As with views, you can create as many customer lists as you’d like and organize your customers in many different ways for many different purposes. If you’re just starting out with Zendesk and don’t have many users, the value of this feature may not be immediately apparent to you. However, all of the user configuration you do in your Zendesk instance now (like creating and using organizations, user and organization tags, and custom user fields) will bear fruit later when you’re ready to leverage this feature.

So how might you use customer lists? You could start by creating lists of users by organization or language or tags, for example, just so that you have a quick view of those users. If you wanted a list of all the customers that have created an account in your Help Center in the last 30 days, you could do that as well. Based on a custom user field or a tag, you could create a list of all your VIP customers (Figure 4-4). These lists are useful on their own, of course, but the real value of this feature may be in the actions you take to manage these segments of customers.

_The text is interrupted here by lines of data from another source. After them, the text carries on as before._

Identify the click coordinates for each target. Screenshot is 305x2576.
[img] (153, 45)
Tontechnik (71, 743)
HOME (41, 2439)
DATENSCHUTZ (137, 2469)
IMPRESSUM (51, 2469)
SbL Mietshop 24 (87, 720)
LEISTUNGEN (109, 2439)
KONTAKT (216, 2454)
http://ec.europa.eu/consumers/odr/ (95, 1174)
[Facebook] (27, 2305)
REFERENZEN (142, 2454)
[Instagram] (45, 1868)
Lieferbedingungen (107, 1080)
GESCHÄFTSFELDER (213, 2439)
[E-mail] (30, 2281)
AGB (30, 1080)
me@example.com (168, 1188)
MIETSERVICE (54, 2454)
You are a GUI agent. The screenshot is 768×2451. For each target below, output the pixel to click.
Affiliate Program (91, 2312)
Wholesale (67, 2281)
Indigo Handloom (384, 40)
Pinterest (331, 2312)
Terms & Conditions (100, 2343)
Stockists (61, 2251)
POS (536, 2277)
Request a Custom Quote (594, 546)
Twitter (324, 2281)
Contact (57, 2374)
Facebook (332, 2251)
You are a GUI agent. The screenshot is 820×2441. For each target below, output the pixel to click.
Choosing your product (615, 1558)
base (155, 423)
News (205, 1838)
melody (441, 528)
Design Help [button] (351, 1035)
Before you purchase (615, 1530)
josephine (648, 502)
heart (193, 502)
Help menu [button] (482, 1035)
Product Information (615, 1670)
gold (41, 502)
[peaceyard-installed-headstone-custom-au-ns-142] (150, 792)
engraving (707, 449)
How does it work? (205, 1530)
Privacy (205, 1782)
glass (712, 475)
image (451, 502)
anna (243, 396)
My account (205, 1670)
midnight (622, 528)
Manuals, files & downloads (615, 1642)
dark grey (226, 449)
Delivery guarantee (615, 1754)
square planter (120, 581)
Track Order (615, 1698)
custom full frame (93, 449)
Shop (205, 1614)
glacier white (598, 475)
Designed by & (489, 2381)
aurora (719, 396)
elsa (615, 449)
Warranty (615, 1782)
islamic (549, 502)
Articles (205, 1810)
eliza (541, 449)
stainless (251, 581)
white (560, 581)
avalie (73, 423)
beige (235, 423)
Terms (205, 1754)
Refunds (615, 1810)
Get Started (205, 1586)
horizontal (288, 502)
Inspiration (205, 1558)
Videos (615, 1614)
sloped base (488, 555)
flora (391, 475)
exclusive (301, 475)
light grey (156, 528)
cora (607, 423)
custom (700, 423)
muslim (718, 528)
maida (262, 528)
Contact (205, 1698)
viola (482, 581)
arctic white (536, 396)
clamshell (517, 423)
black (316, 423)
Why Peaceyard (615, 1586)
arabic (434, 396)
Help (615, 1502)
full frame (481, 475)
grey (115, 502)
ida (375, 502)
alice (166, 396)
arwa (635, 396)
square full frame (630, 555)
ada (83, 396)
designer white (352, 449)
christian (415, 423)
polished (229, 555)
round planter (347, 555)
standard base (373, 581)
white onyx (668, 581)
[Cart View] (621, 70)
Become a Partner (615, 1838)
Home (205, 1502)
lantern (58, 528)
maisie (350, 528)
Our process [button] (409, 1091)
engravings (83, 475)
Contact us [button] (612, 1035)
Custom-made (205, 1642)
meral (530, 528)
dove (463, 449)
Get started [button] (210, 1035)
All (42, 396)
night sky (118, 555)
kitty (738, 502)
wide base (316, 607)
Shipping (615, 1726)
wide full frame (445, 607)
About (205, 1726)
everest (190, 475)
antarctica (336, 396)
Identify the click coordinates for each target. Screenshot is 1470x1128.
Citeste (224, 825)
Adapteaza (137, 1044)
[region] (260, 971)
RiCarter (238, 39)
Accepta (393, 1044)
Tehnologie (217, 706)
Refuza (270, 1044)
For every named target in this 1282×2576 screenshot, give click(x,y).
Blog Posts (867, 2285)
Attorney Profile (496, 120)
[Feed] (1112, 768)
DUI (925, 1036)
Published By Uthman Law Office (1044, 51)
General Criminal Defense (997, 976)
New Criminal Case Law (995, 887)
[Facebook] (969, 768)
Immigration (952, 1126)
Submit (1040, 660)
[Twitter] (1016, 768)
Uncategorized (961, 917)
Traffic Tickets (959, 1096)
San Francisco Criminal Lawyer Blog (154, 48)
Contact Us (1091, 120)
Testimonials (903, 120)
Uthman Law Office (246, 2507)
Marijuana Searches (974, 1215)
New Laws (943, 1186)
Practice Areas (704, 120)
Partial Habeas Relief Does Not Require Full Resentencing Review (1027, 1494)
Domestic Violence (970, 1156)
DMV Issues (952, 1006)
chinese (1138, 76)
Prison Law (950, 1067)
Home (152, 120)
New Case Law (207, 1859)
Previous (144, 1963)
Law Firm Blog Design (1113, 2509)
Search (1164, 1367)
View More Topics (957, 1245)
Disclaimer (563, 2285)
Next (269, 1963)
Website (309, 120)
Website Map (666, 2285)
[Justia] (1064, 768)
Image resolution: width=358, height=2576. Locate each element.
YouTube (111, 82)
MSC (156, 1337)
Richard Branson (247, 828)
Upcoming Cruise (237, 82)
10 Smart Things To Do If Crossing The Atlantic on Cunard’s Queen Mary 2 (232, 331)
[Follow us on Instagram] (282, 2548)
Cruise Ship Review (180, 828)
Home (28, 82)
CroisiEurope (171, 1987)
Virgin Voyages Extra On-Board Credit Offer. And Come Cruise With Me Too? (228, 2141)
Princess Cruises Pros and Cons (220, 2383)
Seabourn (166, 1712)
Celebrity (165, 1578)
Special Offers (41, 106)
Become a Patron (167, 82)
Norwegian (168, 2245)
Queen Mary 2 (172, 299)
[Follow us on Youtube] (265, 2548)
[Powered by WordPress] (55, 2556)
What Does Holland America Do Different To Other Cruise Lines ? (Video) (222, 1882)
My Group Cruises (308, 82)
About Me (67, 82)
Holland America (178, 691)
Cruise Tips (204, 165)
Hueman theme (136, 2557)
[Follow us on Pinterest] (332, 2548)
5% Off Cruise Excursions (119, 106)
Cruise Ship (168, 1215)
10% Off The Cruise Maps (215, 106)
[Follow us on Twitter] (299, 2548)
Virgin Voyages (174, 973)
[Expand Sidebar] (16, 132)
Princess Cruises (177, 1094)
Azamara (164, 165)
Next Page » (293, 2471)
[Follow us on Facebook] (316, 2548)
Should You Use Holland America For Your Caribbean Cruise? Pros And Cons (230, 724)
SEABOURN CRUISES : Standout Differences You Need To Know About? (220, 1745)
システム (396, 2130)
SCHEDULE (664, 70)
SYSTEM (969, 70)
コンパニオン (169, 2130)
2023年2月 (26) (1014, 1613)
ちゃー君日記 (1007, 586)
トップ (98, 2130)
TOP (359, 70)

An example of some of the uses of customer lists
Figure 4-4. An example of some of the uses of customer lists

For example, you could take the list of VIP customers you created and then load it into one of the customer engagement apps (e.g., SurveyMonkey or MailChimp) available as add-ons to your Zendesk instance. Perhaps you want to run an email campaign offering your VIP customers a special discount on a new product or service. Loading your list into MailChimp makes that easy to do. You can also export a list as a CSV file and use it in an application outside of your Zendesk instance.

This feature is available in the Regular, Plus, and Enterprise plans, where you’ll find it in the side toolbar just below Views. Both administrators and agents can use this feature, with the caveat that agents can create lists only for their own use (personal lists) whereas administrators can create personal lists, lists that a specific group can see, and lists that all agents can see. Only administrators can install the MailChimp and SurveyMonkey apps in Zendesk, but agents can use those apps to create email campaigns or surveys from customer lists if you allow them access to these apps. When you install these apps, you can set role restrictions if you want to prevent agents from using them, which is probably a good idea if you want to control communications with your customers.

In the Enterprise version of Zendesk, as mentioned earlier in Configuration Options for Agent Roles, you can restrict agents to just see customer lists but not create them, or you can allow them to create personal, group, or global customer lists.